Herbs and Edible Flowers— Got mint or rosemary taking over your garden? Drying herbs is a great way to save them for year-round use. Garnishing salads or desserts with edible flowers adds delightful pops of color. For tips on which flowers are safe to eat and ways to use dried herbs and flowers, click here.
Rose Hips— Speaking of flowers, rose hips are the small, cherry-sized fruit left behind after roses have faded. Rose hips have a spicy, nutty, sweet-tart floral flavor and are full of vitamin C. They can be dried for tea or eaten as a snack, like dried berries. After the roses have died, collect the hips and wash them gently. Cut hips in half and scrape out the hairy seeds. Dry on a baking sheet, checking frequently and stirring often so they don’t burn. You can also string them on a thread with a needle (leave room between each hip) and hang them in a cool, dry place for a few days. Store in an airtight container. For tea, steep the hips in boiling water or add them to tisane blends with other herbs like chamomile, hibiscus blossoms, rose petals, elderberries, calendula, or citrus zest.
Citrus Zest— Speaking of citrus zest, you can save the rinds of lemons, limes, oranges, and grapefruits after squeezing their juice and make dehydrated zest. You can make things like citrus powder, citrus extract, citrus sugar, citrus-infused oil, and lemon pepper with dehydrated zest. Use a zester to scrape just the outer layer of the skin, leaving behind the bitter white pith. Spread zest on parchment paper and dry in a warm, low-moisture area. Store in an airtight container. Check out these 20 Uses for Leftover Rinds and Peels for more ideas.
Banana Chips— Have a bunch of bananas about to turn brown? You could make banana bread or freeze them for smoothies, but you also could make banana chips (another kid favorite)! To make them, peel and slice bananas, then spritz with lemon juice to prevent browning. Arrange on a lightly oiled baking sheet in a single layer. Dry in the oven at 175 degrees for two to three hours until crisped and golden. Cool completely and store in airtight containers.

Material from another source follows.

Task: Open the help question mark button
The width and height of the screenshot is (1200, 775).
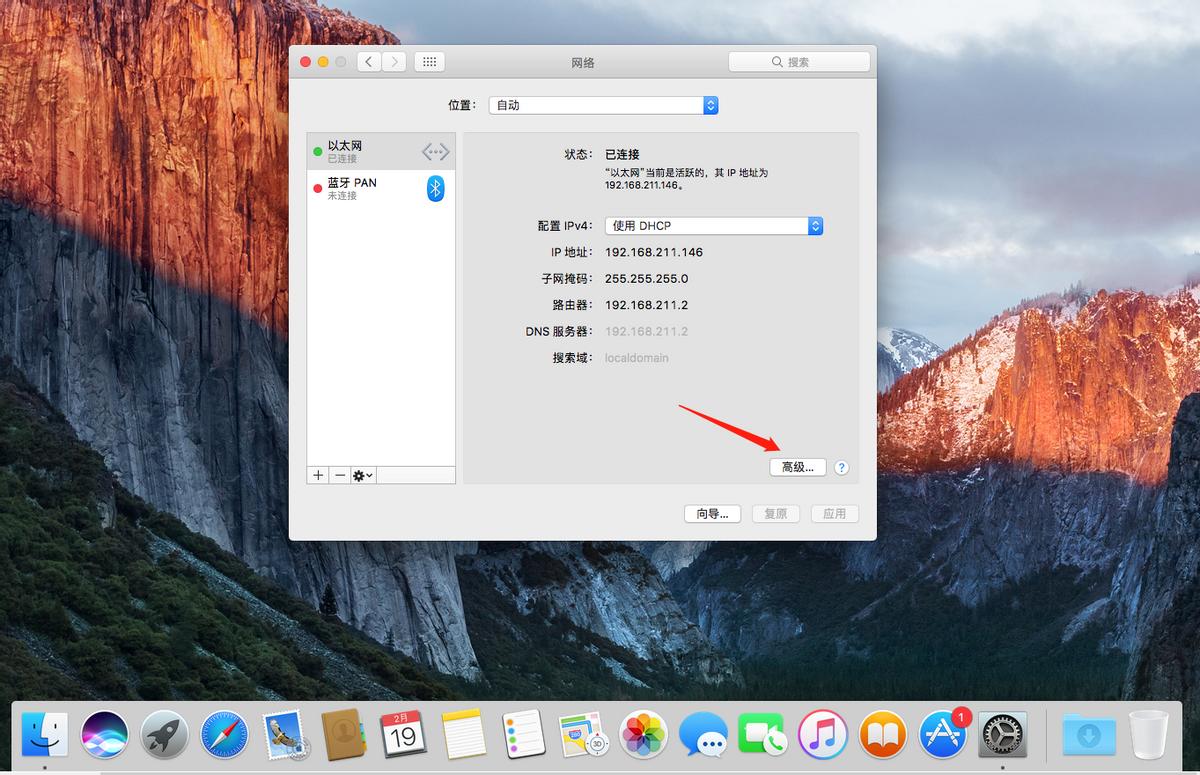Action: pyautogui.click(x=841, y=467)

Fruit leather— Kids adore fruit leather, and it can be stored for 30 days at room temperature, for months in the refrigerator, or years in the freezer. Any type of ripe fruit can be used. Remove pits, stones, and seeds. You can remove the peel if you desire. Add one tablespoon of lemon juice per quart of any fruit that might turn brown. Add sugar to taste (optional), and cook over medium heat until tender. Puree in a blender until smooth. Cover a cookie sheet with parchment paper, then pour puree onto the parchment into a ¼-inch thick layer, spreading evenly. Place in the oven on the lowest setting with the oven door cracked open for four to six hours or until the fruit leather is no longer sticky. You can also make fruit leather from rose hips!
Here are some tips for successful drying of food:
- Spread your foods in a single layer on the trays, allowing room for circulation.

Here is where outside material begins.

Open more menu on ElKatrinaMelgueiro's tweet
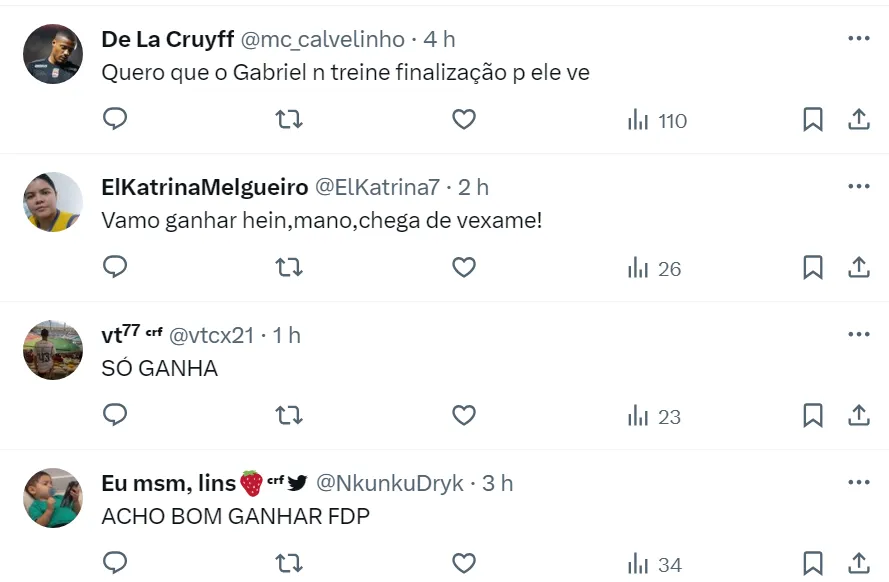 coord(858,186)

- Move the food around at least once daily—more often speeds the process up.
- The food is dry enough when it becomes leathery or brittle.
- To prevent discoloring of certain fruits like apples, you can dip them into lemon water before drying.
Use your imagination to explore all the possibilities food-drying provides. Our family loves drying herbs, tea, snacks like plums, pears, and apples, and making raisins from grapes. Dried vegetables are easy to store and perfect for adding to soups and stews, cooking in a crock pot, or snacking. Kale and beet leaf chips never get old!